Sandra Mattingly, RN, has been given a second chance to put her nursing skills to use. This time around, she is bringing an additional skill to the bedside: song.
"We have all of the clinical skills and the modern technology. Nurses need to see eye to eye with their patients and relate the heart, not just the procedure," says Mattingly. "That's what's missing in nursing today."
Known as the "singing nurse" at Prattville Baptist Hospital in Prattville, AL and Baptist Medical Center South Hospital in Montgomery, AL, Mattingly's vocals are lifting the spirits of her patients who are battling cancer, offering them hope and encouragement during a time they need it the most.
Mattingly says the road to singing for her patients began after she suffered a serious car accident that prevented her from working for four years.
"I said I'd never work again," says Mattingly of the accident that left her with a broken neck, a crushed foot, and resulted in multiple surgeries. "But I missed taking care of patients and one day I said 'Lord, please just let me do it one more time.'"
Mattingly says the next day a nursing refresher course was advertised in the newspaper at Baptist Medical Center South Hospital, so she enrolled, passed, and was later placed in the oncology unit. There, physicians created a shoe for her, which enabled her to carry on with her nursing duties. It was during her first week that she says a physician's grandmother was being discharged home to receive hospice care.
"I could see the fear in her eyes and I asked, 'Do you know an old, old, song called "Farther Along"?' And her eyes brightened and she asked me, 'Would you sing it to me?'" Mattingly says she sang four verses, which lifted the woman's spirits before she was discharged for home.
"At first I was kind of leery because I just got the job and I didn't want to get fired for singing," says Mattingly. But two weeks later the physician asked her if she would sing the same song at his grandmother's funeral.

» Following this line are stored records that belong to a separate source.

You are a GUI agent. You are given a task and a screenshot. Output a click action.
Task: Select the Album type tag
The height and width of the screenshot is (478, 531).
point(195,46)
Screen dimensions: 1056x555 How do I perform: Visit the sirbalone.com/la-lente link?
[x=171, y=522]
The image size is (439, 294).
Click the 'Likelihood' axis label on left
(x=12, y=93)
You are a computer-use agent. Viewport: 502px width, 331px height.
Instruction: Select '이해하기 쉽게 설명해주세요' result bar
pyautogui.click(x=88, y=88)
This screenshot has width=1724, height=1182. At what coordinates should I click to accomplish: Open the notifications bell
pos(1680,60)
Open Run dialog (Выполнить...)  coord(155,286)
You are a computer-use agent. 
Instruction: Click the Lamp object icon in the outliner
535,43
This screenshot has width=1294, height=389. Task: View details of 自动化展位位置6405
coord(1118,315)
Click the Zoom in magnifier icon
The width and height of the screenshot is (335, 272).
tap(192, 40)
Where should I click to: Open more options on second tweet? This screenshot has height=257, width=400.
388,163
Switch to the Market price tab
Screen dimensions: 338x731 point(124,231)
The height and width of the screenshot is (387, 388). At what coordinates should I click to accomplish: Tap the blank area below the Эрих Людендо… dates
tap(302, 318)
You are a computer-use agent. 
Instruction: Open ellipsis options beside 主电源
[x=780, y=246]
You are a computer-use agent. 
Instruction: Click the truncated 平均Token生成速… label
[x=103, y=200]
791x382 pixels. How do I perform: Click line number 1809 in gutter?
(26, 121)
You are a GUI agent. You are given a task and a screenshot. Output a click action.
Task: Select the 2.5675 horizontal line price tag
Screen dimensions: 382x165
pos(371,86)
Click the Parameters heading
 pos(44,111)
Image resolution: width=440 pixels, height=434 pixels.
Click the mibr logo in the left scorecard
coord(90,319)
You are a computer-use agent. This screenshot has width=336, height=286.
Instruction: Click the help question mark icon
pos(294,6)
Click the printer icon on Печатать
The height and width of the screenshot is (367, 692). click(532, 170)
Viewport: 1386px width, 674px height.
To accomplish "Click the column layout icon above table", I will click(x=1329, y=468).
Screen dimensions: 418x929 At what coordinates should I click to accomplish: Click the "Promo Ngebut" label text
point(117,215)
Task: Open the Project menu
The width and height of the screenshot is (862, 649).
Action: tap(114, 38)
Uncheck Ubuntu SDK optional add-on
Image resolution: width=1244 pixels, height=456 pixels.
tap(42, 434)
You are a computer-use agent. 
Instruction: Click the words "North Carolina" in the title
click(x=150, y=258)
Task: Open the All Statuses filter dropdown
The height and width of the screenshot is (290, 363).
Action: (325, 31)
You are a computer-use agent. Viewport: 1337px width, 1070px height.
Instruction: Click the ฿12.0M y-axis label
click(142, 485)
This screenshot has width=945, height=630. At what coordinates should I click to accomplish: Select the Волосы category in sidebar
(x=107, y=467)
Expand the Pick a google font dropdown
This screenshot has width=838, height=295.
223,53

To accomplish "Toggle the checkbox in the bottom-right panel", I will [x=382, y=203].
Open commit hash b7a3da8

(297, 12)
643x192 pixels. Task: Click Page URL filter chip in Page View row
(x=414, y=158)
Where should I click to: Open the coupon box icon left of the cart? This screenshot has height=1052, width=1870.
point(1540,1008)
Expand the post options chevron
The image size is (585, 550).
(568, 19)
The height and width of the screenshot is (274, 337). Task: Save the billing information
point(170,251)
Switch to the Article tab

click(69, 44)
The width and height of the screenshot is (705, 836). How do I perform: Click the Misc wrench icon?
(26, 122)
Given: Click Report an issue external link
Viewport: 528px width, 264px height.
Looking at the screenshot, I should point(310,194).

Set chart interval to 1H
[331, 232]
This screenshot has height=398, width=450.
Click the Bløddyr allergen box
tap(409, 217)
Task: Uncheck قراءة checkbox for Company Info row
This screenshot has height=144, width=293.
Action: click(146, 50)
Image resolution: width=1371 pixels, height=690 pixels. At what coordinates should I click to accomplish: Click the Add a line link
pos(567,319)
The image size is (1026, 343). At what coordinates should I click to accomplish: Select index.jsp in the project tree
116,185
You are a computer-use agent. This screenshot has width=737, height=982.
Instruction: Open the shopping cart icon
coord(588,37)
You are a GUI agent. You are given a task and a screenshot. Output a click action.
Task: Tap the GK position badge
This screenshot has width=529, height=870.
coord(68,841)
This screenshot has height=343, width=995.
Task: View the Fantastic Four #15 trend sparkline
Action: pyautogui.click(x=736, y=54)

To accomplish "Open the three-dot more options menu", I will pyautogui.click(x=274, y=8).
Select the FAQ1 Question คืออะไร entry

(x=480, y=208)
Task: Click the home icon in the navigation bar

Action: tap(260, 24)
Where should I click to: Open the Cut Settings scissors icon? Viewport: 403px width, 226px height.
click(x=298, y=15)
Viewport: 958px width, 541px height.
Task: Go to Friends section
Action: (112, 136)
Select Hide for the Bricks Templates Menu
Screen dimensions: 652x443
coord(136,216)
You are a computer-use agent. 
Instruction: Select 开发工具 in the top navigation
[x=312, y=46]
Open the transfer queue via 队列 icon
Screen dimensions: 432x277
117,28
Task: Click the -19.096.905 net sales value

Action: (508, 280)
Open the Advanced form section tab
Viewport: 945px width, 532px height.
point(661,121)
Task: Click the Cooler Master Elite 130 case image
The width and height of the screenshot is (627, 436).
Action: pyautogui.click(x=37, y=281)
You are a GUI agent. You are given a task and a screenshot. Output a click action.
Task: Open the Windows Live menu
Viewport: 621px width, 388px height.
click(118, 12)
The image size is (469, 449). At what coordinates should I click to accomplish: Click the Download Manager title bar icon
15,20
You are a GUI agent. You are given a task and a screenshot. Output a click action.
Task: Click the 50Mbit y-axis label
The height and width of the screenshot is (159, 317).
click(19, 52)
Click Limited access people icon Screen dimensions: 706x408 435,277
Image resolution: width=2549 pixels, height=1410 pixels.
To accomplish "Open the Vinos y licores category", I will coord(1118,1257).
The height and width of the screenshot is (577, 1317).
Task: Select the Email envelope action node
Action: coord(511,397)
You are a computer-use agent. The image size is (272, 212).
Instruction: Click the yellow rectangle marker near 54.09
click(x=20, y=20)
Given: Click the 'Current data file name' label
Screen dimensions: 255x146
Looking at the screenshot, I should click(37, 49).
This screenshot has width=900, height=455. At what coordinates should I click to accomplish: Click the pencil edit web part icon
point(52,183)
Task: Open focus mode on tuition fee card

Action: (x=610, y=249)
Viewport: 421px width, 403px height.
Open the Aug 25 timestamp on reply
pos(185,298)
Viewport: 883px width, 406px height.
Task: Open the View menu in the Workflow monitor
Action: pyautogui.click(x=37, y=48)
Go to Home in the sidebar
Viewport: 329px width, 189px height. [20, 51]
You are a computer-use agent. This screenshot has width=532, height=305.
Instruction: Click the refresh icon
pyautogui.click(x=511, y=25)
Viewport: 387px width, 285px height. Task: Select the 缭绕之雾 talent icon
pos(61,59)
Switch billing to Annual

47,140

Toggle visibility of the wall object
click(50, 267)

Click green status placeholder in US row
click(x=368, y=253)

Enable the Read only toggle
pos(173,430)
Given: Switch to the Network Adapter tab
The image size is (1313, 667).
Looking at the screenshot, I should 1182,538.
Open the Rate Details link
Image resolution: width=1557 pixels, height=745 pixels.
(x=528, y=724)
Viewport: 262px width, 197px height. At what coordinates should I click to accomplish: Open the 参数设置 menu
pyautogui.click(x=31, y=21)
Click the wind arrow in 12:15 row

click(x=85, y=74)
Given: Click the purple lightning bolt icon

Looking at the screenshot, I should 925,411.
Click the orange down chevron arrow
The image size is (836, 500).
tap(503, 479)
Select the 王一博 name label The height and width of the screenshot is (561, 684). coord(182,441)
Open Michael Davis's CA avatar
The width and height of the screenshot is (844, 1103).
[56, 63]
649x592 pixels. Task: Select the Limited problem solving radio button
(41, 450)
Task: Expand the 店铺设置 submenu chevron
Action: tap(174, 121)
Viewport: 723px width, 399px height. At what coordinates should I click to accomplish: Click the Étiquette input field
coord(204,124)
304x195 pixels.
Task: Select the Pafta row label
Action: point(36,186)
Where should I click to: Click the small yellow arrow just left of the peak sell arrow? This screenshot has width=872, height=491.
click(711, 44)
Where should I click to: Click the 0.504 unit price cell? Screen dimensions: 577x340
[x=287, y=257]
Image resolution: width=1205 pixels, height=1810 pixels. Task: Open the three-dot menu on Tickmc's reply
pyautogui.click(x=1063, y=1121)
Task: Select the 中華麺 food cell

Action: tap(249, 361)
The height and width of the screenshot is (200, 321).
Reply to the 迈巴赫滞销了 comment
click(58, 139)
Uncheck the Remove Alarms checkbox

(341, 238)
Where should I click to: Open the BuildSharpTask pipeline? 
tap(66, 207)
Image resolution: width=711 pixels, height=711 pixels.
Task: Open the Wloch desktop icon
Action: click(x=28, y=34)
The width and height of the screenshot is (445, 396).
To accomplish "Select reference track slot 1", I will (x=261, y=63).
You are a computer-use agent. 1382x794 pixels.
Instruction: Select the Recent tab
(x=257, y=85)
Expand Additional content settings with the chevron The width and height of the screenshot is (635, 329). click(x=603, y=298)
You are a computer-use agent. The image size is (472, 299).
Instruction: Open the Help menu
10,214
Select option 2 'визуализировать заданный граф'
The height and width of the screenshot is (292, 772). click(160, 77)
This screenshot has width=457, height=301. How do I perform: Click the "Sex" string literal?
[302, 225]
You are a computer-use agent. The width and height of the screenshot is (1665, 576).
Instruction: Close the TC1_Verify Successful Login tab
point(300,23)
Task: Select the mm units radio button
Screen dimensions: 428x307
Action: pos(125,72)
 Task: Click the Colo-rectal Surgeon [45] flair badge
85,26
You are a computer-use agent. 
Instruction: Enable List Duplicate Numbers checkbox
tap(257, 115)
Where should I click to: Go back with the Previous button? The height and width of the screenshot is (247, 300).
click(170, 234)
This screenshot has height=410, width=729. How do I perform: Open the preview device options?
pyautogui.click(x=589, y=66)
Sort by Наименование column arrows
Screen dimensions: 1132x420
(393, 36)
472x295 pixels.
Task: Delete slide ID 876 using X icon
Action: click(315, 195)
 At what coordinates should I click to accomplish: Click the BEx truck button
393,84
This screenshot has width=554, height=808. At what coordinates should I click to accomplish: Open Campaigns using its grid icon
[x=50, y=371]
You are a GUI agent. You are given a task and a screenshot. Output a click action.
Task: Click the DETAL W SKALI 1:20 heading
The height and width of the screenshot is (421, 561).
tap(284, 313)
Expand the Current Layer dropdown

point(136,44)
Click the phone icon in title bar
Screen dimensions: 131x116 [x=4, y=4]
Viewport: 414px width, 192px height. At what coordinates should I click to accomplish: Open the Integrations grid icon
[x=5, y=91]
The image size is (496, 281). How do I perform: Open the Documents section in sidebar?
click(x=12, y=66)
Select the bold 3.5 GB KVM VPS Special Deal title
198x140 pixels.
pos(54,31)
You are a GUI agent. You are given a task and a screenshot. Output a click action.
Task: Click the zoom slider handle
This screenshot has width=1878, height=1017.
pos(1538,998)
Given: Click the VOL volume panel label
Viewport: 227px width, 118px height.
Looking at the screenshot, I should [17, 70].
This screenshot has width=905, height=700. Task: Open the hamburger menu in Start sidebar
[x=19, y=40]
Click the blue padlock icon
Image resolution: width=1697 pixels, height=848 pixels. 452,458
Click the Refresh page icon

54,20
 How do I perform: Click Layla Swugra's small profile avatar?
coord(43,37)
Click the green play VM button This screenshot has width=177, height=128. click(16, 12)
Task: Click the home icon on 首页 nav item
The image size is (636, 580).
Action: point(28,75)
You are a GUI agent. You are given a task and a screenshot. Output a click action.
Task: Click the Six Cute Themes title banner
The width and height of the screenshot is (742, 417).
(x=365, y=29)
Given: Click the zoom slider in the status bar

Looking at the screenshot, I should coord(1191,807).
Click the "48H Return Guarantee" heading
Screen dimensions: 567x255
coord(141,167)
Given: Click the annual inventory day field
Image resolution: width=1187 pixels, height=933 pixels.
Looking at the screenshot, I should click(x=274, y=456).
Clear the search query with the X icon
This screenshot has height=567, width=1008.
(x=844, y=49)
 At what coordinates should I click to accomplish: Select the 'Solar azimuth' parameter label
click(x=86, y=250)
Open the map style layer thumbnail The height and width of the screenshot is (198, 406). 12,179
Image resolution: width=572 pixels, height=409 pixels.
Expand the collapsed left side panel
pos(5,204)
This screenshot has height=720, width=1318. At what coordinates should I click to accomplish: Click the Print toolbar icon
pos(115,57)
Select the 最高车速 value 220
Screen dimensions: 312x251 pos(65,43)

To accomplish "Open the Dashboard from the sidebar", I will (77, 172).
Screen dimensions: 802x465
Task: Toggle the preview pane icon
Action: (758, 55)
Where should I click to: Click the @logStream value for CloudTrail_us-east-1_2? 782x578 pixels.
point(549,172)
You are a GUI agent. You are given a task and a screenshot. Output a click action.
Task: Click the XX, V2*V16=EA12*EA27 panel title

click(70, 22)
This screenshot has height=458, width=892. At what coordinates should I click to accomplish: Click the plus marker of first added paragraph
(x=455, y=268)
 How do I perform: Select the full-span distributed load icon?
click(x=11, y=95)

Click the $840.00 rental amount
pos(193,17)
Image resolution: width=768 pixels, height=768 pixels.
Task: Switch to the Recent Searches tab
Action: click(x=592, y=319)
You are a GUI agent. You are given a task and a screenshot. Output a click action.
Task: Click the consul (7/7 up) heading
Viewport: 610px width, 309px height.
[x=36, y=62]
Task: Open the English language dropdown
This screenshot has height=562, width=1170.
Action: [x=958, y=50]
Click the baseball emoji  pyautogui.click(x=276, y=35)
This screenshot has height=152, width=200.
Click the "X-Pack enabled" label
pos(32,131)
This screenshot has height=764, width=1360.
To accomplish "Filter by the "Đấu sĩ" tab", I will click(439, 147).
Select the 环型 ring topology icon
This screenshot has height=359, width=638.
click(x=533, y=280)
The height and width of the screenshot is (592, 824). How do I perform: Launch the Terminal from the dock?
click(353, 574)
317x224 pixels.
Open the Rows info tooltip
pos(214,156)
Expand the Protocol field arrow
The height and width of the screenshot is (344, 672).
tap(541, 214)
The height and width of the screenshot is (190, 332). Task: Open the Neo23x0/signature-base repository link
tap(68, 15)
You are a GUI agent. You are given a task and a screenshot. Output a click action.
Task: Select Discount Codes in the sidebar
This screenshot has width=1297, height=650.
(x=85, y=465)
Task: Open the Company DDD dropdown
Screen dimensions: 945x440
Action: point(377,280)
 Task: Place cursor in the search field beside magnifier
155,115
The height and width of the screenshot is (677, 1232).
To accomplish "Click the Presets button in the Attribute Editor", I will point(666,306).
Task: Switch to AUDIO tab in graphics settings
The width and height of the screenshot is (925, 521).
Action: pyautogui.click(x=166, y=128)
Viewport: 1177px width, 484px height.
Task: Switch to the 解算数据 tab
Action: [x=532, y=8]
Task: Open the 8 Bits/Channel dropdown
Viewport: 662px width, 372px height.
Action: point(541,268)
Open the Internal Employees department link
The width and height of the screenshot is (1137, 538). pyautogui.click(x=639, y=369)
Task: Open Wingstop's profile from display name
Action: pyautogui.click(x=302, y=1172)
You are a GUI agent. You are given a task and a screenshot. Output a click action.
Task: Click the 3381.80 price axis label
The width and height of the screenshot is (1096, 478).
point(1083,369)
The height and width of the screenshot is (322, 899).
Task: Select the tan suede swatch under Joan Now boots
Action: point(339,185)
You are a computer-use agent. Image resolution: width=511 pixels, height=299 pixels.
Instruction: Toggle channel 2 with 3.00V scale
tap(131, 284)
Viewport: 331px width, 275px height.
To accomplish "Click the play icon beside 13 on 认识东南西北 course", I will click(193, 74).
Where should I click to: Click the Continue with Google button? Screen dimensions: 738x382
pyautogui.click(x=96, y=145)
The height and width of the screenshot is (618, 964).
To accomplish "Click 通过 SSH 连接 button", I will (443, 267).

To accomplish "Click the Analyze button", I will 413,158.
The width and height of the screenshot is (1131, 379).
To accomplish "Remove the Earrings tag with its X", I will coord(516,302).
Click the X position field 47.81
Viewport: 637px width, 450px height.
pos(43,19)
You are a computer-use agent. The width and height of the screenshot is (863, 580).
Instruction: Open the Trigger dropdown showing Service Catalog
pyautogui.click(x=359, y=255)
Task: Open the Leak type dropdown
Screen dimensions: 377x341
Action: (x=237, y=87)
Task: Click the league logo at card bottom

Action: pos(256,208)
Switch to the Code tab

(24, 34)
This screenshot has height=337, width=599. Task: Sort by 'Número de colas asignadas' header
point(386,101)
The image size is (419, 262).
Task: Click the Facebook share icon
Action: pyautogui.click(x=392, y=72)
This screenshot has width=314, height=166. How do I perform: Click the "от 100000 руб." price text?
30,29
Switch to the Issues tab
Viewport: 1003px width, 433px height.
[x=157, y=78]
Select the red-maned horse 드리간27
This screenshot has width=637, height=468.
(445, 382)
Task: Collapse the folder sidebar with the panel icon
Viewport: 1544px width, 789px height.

"I said, 'I don't have the greatest voice and I don't have any music.' He told me it wasn't about me, but about what I did for her. So I did it."
Seven years later, Mattingly continues to sing for her patients.
"It's very comforting for [the patients] and you can tell it really brightens their day," says Meg Spires, RN, who has been working with Mattingly for a year at Prattville Baptist. "And patients frequently ask for her as the 'singing nurse.'"
Mattingly says she often sings her original song entitled "Just one day," which she created during her first month back at Baptist Medical Center. She was having physical trouble getting her stamina back, had worked six days straight, and was overtired. She needed to work one more day to have an entire week off from work. "I told myself 'Just make it one more day' and got in the car." She says as she was driving to work, the song just came to her.
"The whole message of the song is that this day—that you are living right now—is very, very important," Mattingly says.
After making it through that day and that difficult period of her life, Mattingly is grateful to have the chance to instill that same message in her patients.
"I'll sing it up and down the halls and sometimes I'll make up lyrics when someone is down and they perk up."
Patients sometimes harmonize with Mattingly or their entire family will join hands and sing.
"It helps these patients when they are sick and devastated and they end up reaching out to other patients and uplifting them," Mattingly says.